London and New York are going through a real estate development boom. London’s skyline is littered with cranes as it has been for years. In London, developers are building glitzy, expensive apartments for foreign investors. It provides them with the best profit margins. They have abandoned the city worker.
They’re developing disused areas where once there were feral cats. They are being displaced and these iconic developments are not housing the local human population who now find it far too expensive to live in London. Something is wrong and the government is doing nothing about it.
New York, I’m told, is going through a real estate boom which is reshaping the city. Vacant lots, shuttered hospitals and former warehouses are being knocked down and the plots developed to build iconic apartment blocks and luxury office space.
I hope, in contrast to London, that some of this residential development is appropriately priced for the benefit of the local population to allow workers to live and work in New York.
In vacant lots and disused factories you will often find feral and stray cats. They are ideal locations, really, where a feral cat colony can thrive or at least survive with the assistance, very often, of human volunteers practicing TNR.
When a site is developed the feral cats have to be relocated which is invariably difficult and in one instance I’m told that cats are being poisoned although there is no hard evidence to pin down that allegation.
In addition, wildlife such as foxes are also being forced out of the city by these iconic developments.

__________________________________________________

Work to complete:
Answer these questions about the passage on city building booms and feral cats:
1. For whom are London developers building expensive apartments?
2. What kinds of New York sites are being knocked down for new building?
3. Besides cats, what wildlife is being forced out of the city?

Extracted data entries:
__________________________________________________

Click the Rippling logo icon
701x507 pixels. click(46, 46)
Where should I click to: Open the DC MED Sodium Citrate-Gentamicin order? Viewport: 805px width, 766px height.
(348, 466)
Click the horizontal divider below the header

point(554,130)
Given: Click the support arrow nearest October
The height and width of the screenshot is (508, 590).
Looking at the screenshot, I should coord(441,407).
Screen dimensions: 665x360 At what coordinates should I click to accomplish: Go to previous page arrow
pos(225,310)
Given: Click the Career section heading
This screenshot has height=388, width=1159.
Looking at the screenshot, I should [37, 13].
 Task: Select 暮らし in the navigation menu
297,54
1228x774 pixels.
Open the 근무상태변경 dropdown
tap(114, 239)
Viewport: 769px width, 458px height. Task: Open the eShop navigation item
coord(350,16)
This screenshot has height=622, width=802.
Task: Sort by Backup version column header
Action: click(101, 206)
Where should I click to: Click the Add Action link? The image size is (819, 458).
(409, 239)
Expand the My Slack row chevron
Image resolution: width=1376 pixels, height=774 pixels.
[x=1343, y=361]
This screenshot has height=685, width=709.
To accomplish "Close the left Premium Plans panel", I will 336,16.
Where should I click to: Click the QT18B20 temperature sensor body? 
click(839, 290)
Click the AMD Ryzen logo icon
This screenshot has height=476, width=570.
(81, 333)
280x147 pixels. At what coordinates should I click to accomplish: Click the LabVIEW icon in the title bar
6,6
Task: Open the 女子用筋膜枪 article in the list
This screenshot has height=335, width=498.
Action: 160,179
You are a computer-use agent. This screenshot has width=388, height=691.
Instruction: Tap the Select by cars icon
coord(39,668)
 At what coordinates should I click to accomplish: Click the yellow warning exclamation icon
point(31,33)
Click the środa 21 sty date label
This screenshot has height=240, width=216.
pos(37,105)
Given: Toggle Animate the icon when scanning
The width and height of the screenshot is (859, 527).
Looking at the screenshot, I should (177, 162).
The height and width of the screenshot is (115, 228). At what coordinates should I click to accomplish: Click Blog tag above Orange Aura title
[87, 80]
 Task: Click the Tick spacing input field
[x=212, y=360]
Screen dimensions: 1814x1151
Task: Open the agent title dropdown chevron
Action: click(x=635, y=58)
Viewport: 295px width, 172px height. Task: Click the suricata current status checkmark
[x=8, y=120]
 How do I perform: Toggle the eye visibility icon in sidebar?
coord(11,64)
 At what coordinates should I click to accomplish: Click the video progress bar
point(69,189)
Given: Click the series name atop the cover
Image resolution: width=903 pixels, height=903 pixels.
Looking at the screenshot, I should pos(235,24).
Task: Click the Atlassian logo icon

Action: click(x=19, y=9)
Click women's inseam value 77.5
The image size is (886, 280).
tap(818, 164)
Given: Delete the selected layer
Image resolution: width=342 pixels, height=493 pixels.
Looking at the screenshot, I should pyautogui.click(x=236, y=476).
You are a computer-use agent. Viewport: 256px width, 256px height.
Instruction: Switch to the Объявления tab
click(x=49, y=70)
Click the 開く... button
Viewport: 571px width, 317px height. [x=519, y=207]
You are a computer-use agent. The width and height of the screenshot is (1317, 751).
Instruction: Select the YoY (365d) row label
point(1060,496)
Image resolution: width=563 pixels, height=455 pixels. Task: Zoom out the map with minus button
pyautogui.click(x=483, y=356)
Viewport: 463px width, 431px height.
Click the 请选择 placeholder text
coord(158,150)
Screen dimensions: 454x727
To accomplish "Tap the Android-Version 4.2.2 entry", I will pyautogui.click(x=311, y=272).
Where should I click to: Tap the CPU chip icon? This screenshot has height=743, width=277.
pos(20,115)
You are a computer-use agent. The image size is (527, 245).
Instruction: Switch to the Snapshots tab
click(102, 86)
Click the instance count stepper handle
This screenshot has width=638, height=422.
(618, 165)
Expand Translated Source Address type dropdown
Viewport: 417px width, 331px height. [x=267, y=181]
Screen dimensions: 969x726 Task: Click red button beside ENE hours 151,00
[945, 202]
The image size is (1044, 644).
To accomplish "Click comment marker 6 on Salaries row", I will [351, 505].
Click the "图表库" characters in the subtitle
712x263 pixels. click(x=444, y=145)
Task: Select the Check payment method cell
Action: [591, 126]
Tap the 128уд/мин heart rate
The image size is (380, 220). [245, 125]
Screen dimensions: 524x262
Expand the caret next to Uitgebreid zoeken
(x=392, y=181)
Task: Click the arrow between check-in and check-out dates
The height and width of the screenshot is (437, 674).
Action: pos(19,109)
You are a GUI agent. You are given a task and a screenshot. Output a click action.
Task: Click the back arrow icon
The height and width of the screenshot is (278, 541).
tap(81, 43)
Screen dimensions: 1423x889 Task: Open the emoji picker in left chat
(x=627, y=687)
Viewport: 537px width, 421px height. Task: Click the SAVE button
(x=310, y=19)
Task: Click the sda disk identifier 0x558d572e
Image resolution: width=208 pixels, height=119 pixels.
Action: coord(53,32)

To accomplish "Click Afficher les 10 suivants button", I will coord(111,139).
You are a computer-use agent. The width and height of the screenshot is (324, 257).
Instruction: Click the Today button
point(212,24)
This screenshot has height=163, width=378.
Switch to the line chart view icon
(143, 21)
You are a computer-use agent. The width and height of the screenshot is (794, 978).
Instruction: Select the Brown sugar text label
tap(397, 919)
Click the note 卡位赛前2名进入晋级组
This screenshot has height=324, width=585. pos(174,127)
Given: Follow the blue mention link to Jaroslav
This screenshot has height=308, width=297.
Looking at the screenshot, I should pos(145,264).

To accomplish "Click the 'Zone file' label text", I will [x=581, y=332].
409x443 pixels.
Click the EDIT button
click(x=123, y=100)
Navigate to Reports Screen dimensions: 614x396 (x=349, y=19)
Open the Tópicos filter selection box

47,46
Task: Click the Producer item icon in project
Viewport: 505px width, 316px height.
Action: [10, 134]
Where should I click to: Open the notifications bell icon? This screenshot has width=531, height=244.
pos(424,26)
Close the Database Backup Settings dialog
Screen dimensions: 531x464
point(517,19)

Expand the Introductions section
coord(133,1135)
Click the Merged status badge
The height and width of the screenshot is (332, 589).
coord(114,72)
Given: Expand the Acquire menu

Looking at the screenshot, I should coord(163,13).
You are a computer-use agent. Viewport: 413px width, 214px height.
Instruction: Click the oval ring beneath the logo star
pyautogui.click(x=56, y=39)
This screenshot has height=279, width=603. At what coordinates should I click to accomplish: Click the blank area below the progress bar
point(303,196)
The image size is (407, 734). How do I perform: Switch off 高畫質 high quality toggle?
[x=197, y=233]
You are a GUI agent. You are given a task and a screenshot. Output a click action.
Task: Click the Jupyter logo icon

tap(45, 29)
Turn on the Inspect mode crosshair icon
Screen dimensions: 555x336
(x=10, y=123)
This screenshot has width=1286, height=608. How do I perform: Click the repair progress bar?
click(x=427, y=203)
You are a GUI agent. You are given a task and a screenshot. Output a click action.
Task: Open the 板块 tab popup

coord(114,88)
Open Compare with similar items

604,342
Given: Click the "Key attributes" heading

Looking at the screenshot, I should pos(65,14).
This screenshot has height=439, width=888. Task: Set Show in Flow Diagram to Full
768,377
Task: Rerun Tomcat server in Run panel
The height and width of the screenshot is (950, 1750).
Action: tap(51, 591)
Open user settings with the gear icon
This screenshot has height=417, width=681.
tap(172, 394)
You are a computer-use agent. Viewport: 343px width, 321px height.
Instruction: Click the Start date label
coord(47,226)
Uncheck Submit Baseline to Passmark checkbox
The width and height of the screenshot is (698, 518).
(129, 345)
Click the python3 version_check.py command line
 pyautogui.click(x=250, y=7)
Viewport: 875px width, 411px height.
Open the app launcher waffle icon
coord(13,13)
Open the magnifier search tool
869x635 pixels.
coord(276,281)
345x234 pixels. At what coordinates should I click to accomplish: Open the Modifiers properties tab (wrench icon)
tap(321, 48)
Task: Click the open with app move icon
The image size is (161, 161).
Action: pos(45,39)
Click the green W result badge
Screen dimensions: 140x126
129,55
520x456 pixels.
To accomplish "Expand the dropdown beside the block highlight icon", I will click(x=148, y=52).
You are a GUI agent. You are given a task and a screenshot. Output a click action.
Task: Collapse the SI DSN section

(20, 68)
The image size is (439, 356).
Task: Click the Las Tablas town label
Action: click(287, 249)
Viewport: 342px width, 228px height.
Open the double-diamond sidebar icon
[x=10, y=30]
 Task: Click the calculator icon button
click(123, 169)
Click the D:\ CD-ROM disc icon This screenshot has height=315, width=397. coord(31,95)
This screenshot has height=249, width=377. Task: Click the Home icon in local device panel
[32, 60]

__________________________________________________

Result of the task:
1. Foreign investors.
2. Vacant lots, shuttered hospitals and former warehouses.
3. Foxes.